**Exercise aim:**
Filter the lines below, copying each one that contains the string "above". Case counts.

## Start Listing

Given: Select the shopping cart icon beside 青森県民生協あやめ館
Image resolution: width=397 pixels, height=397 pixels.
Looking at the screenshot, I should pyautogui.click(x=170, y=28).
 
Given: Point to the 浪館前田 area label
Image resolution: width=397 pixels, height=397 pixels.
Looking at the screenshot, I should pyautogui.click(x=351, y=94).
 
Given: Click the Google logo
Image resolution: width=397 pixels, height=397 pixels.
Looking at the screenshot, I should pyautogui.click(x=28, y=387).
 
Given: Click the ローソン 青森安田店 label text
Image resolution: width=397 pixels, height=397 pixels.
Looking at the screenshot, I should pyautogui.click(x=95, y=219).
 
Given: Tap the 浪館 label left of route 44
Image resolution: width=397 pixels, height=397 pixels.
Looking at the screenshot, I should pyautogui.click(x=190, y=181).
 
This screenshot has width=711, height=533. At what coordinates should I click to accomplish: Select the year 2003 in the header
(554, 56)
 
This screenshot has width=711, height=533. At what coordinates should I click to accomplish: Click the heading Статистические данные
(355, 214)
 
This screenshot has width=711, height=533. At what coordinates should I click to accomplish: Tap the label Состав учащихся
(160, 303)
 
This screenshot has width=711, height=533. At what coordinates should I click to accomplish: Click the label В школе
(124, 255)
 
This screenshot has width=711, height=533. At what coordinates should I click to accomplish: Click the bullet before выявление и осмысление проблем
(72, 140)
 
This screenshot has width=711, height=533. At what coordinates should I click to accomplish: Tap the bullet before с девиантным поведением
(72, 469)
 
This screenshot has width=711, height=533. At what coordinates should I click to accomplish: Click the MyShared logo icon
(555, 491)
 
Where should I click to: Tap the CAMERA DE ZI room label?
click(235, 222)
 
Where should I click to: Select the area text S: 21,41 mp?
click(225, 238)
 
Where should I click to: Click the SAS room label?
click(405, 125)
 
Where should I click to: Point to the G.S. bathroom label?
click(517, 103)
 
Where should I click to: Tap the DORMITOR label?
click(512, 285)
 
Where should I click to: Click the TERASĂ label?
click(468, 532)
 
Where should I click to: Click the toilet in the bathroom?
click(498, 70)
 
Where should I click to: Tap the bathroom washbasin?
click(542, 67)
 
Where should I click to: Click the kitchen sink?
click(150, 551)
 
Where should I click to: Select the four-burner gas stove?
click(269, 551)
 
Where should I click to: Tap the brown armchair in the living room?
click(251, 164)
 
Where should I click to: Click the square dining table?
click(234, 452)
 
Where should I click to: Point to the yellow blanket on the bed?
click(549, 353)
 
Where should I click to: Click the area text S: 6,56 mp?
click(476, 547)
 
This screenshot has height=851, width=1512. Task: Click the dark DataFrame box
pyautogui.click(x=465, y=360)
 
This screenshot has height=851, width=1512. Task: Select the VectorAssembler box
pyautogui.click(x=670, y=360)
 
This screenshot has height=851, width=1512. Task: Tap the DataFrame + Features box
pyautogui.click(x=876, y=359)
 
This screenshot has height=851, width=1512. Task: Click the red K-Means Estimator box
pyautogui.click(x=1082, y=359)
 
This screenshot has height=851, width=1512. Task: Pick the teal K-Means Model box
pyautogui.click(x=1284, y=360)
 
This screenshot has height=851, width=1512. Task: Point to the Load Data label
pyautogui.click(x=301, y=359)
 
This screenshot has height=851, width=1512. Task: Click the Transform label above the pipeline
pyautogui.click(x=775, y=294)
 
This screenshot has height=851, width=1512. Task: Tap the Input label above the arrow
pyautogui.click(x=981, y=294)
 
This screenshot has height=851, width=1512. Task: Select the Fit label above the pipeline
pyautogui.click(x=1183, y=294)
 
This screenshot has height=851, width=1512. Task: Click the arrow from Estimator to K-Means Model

## End Listing

**Problem solution:**
This screenshot has height=851, width=1512. Task: Click the Transform label above the pipeline
This screenshot has height=851, width=1512. Task: Tap the Input label above the arrow
This screenshot has height=851, width=1512. Task: Select the Fit label above the pipeline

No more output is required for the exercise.